Supplied data below:
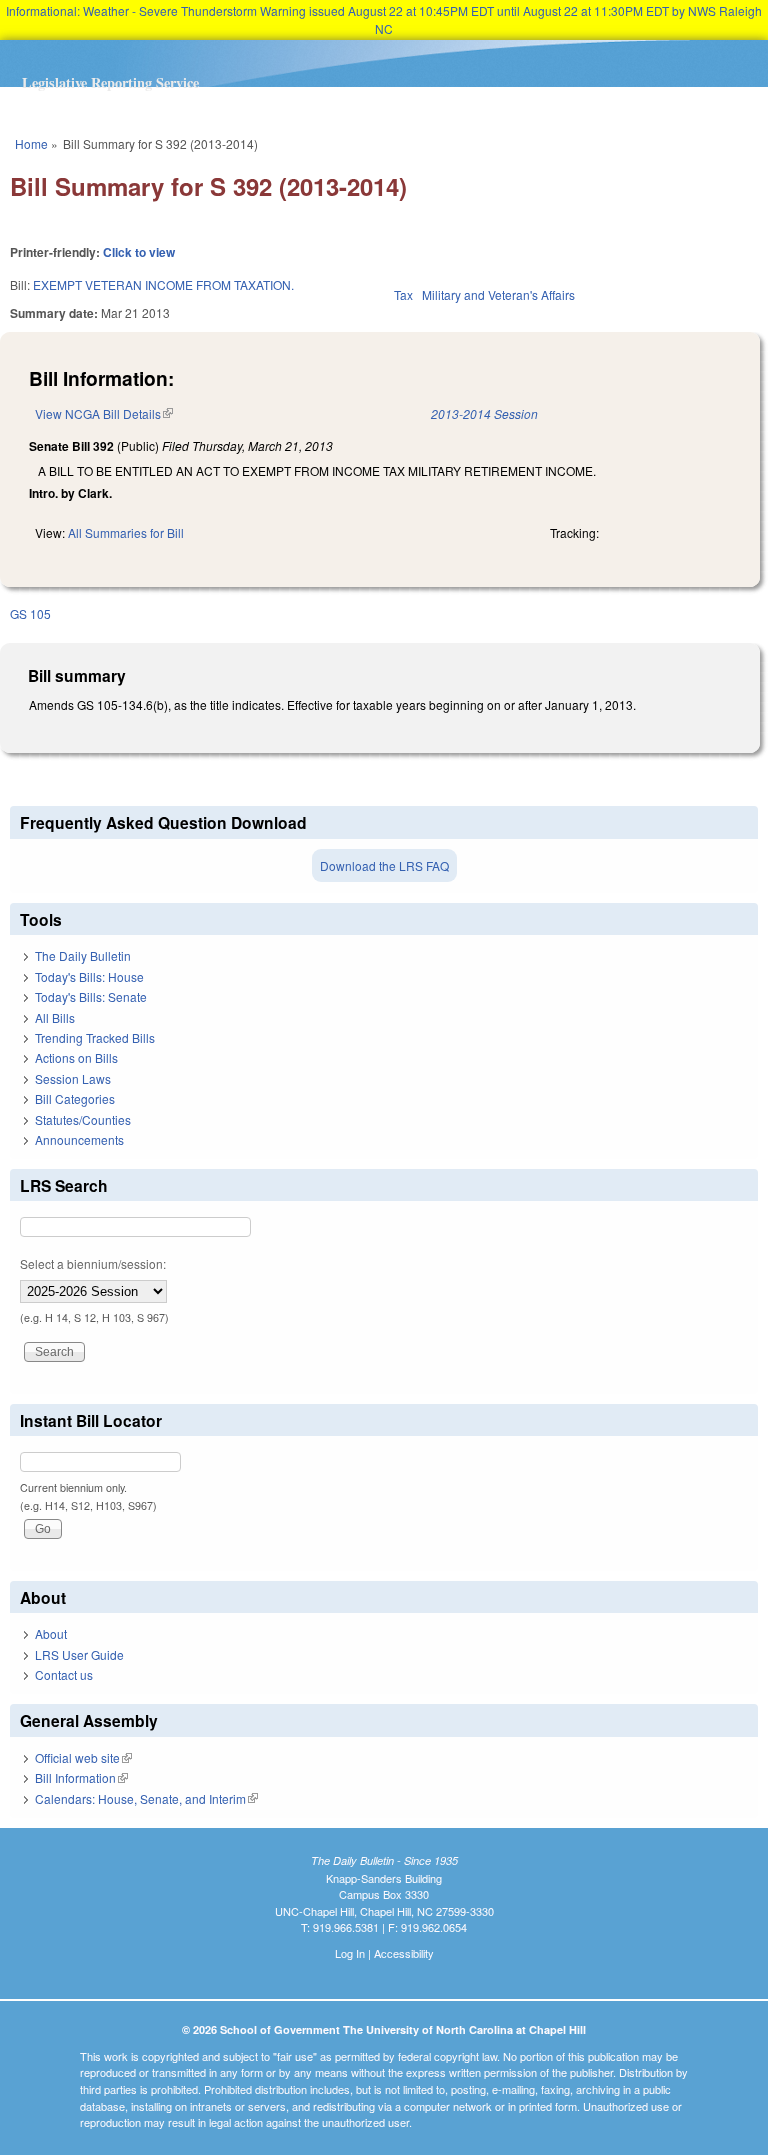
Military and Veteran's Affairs (498, 294)
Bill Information (81, 1777)
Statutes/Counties (83, 1119)
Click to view (139, 252)
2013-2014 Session (484, 413)
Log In (350, 1953)
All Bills (55, 1017)
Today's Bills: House (89, 976)
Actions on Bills (76, 1057)
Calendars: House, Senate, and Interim (146, 1798)
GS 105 (30, 613)
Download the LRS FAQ (384, 865)
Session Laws (73, 1078)
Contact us (64, 1674)
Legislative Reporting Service (110, 82)
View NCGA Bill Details (104, 413)
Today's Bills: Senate (91, 996)
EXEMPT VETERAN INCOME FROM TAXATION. (163, 284)
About (51, 1633)
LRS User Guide (79, 1654)
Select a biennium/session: (93, 1263)
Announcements (79, 1139)
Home (31, 143)
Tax (403, 294)
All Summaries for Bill (126, 532)
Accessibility (404, 1953)
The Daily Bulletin (83, 955)
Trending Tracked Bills (95, 1037)
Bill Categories (75, 1098)
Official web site (83, 1757)
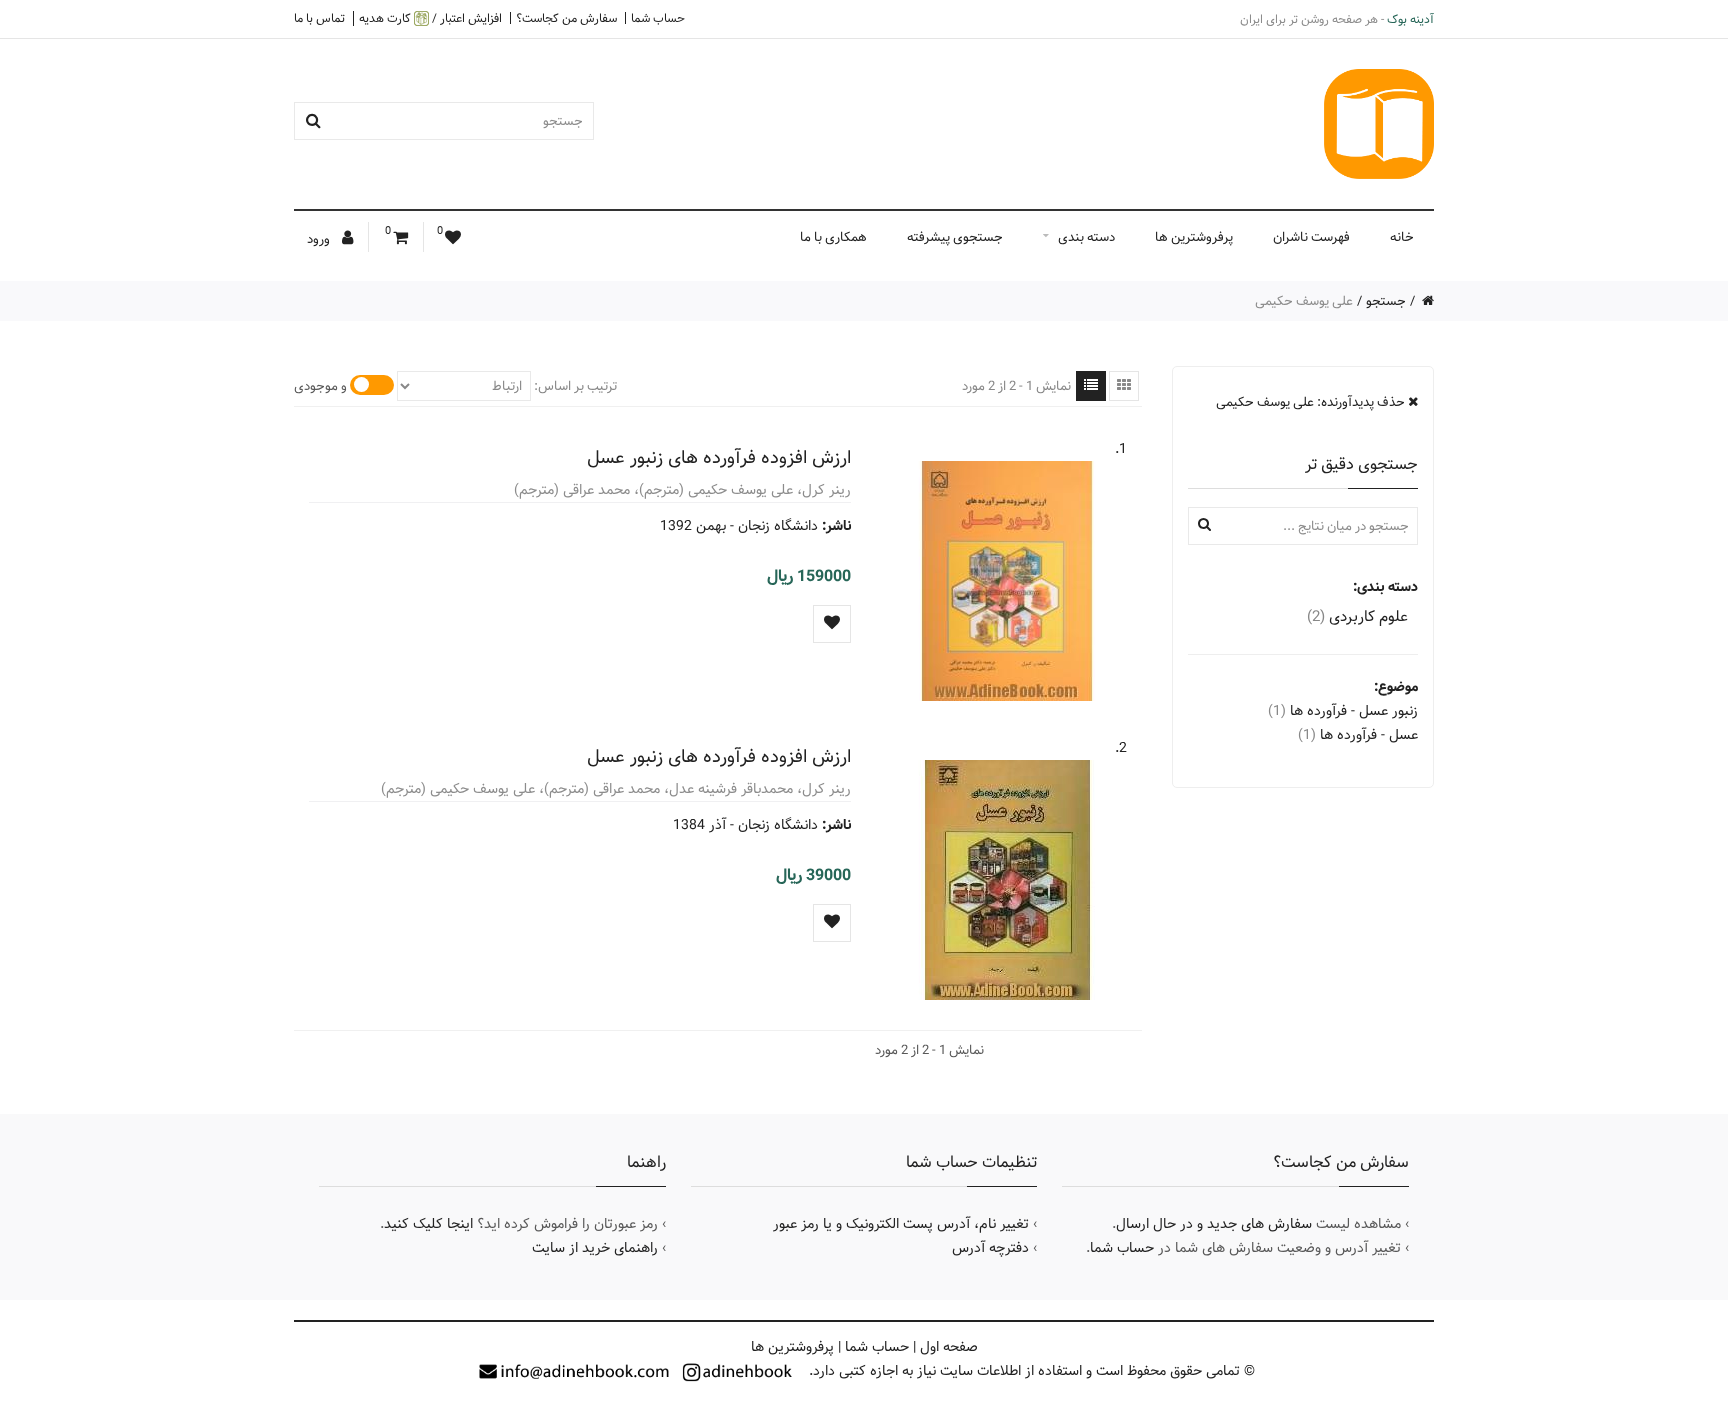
End of Supplied data.
Exercise details
Repeat exactly the lines above from the one with "View NCGA Bill Details (104, 413)" up to and including the one with "Tax (403, 294)". No other line belongs in the reply.

Task result
View NCGA Bill Details (104, 413)
Today's Bills: Senate (91, 996)
EXEMPT VETERAN INCOME FROM TAXATION. (163, 284)
About (51, 1633)
LRS User Guide (79, 1654)
Select a biennium/session: (93, 1263)
Announcements (79, 1139)
Home (31, 143)
Tax (403, 294)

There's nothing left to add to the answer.